Problem:
Reproduce all of the entries below with "Identify the location of" renamed to "Find the position of", keeping everything else the same and leaving the pictures out.

Records shown:
┄┄┄┄┄┄

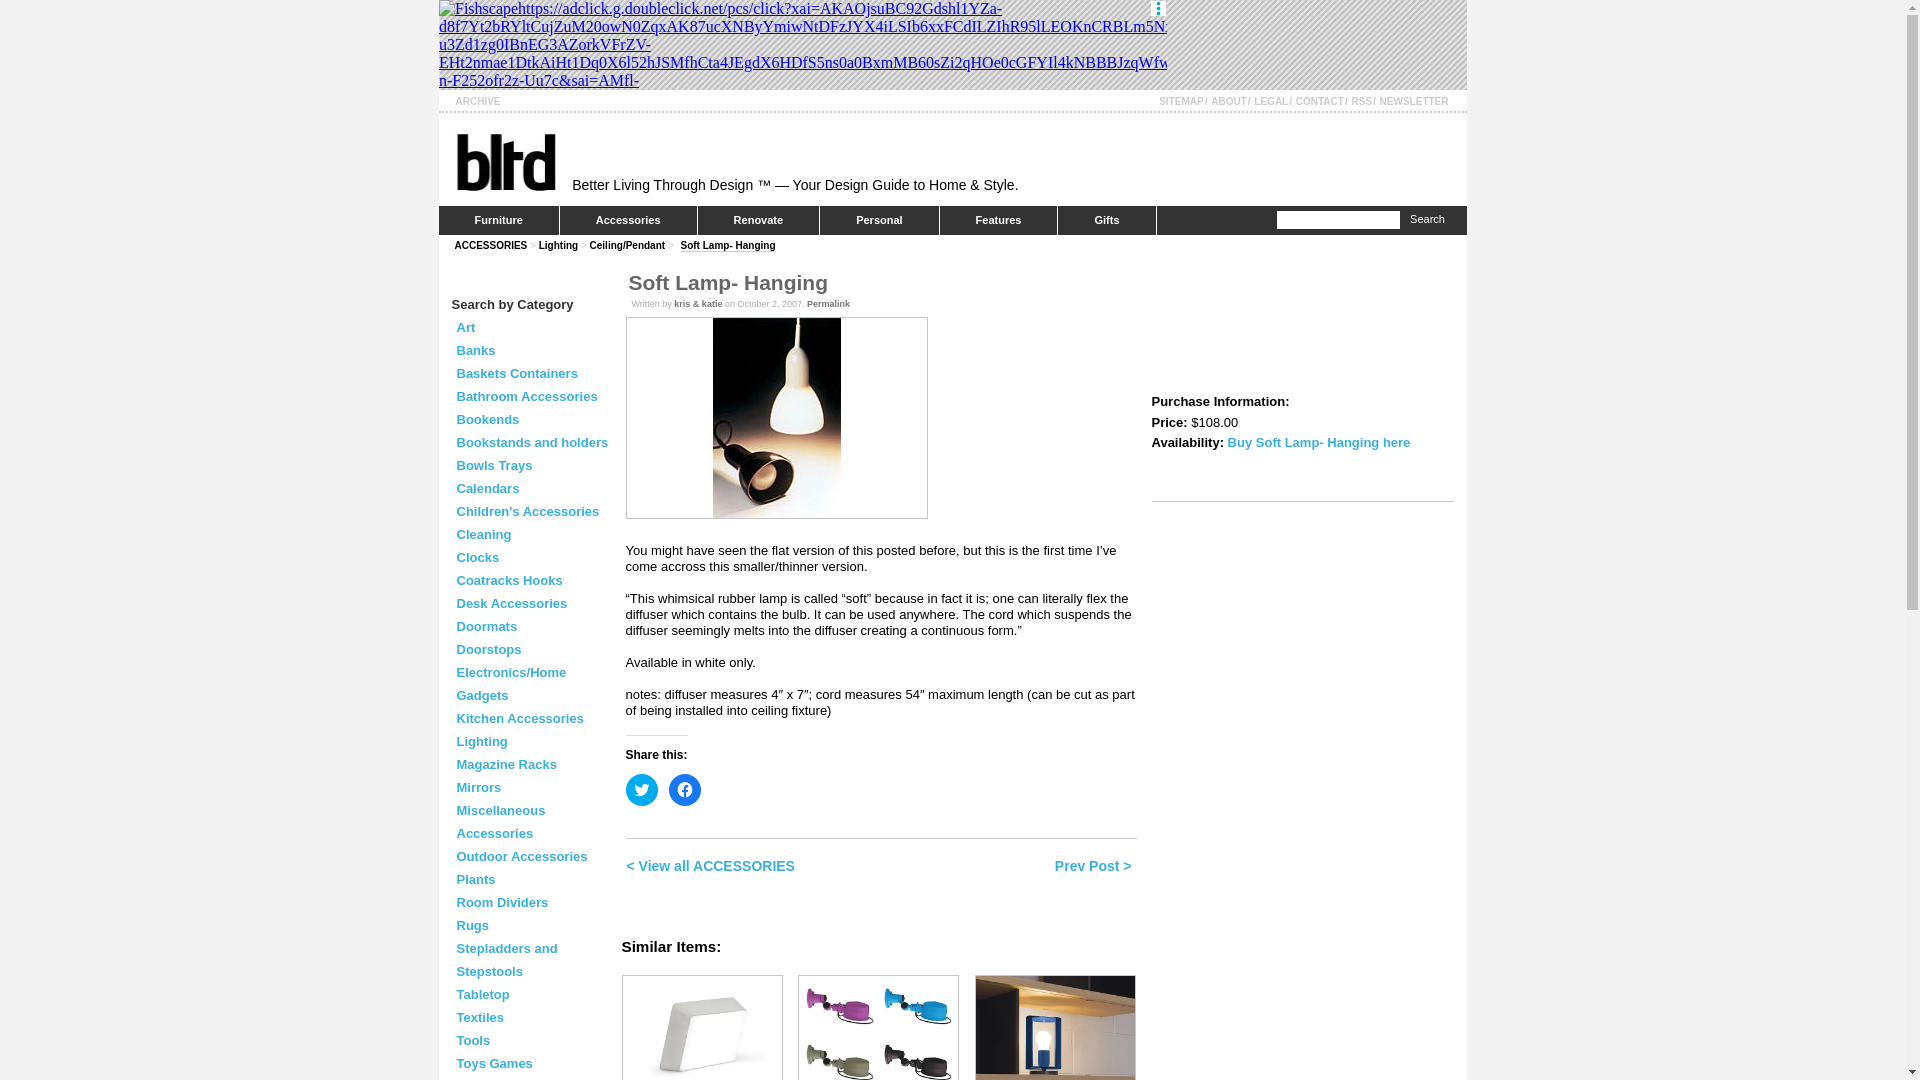 This screenshot has width=1920, height=1080. Describe the element at coordinates (801, 44) in the screenshot. I see `3rd party ad content` at that location.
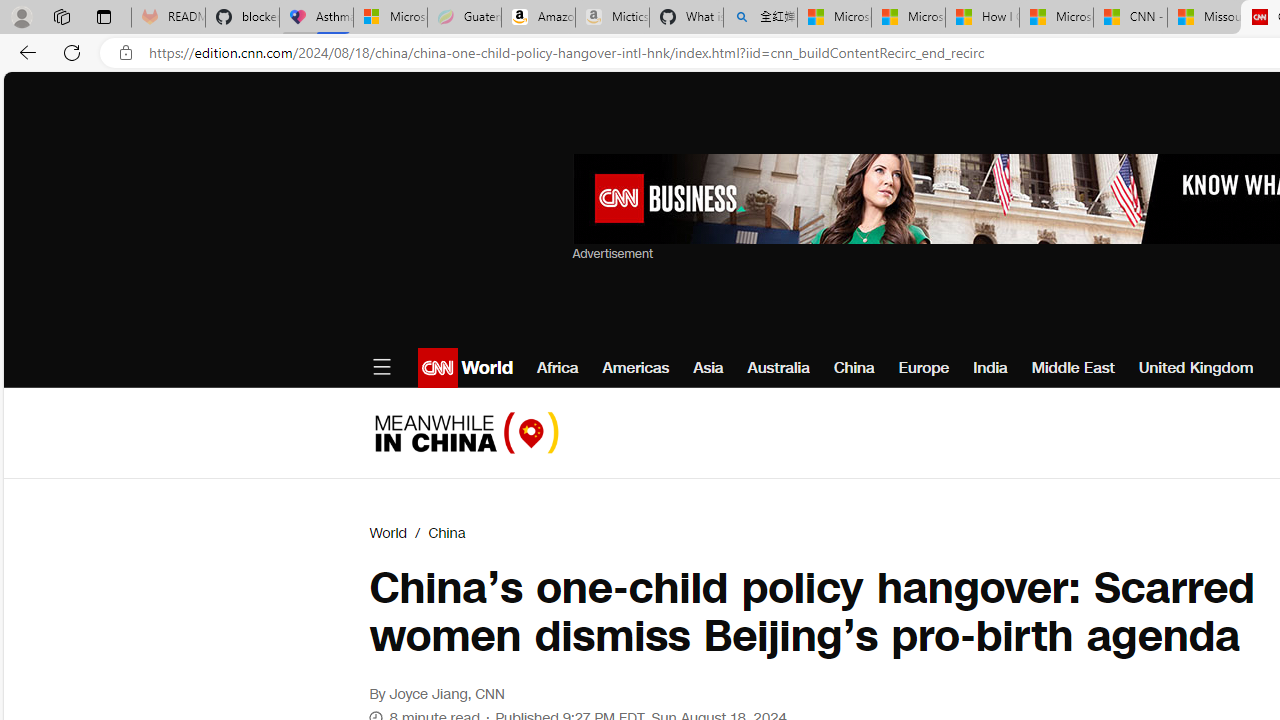 This screenshot has height=720, width=1280. What do you see at coordinates (438, 368) in the screenshot?
I see `CNN logo` at bounding box center [438, 368].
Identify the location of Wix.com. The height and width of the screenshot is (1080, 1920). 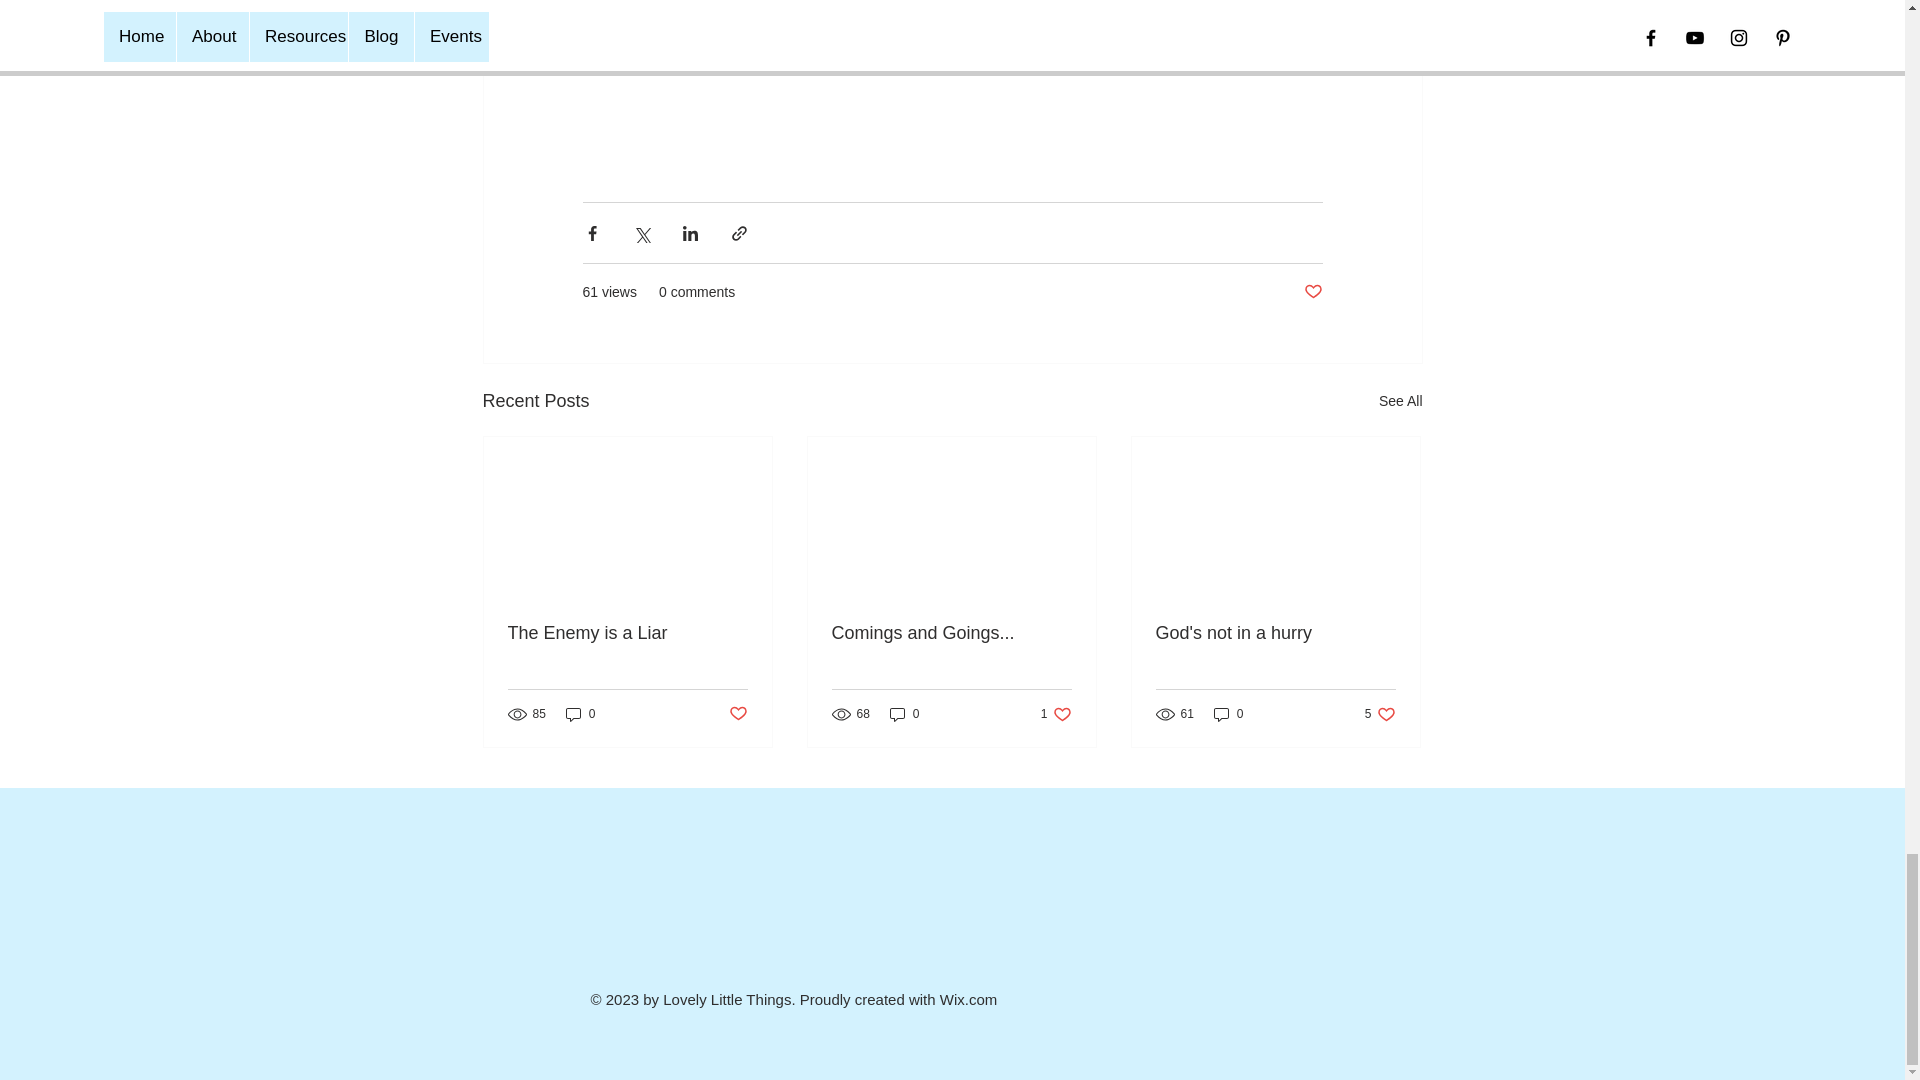
(969, 999).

┄┄┄┄┄┄

Written reply:
 This screenshot has width=1920, height=1080. Describe the element at coordinates (801, 44) in the screenshot. I see `3rd party ad content` at that location.
 This screenshot has height=720, width=1280. What do you see at coordinates (438, 368) in the screenshot?
I see `CNN logo` at bounding box center [438, 368].
Find the position of Wix.com. The height and width of the screenshot is (1080, 1920). 
(969, 999).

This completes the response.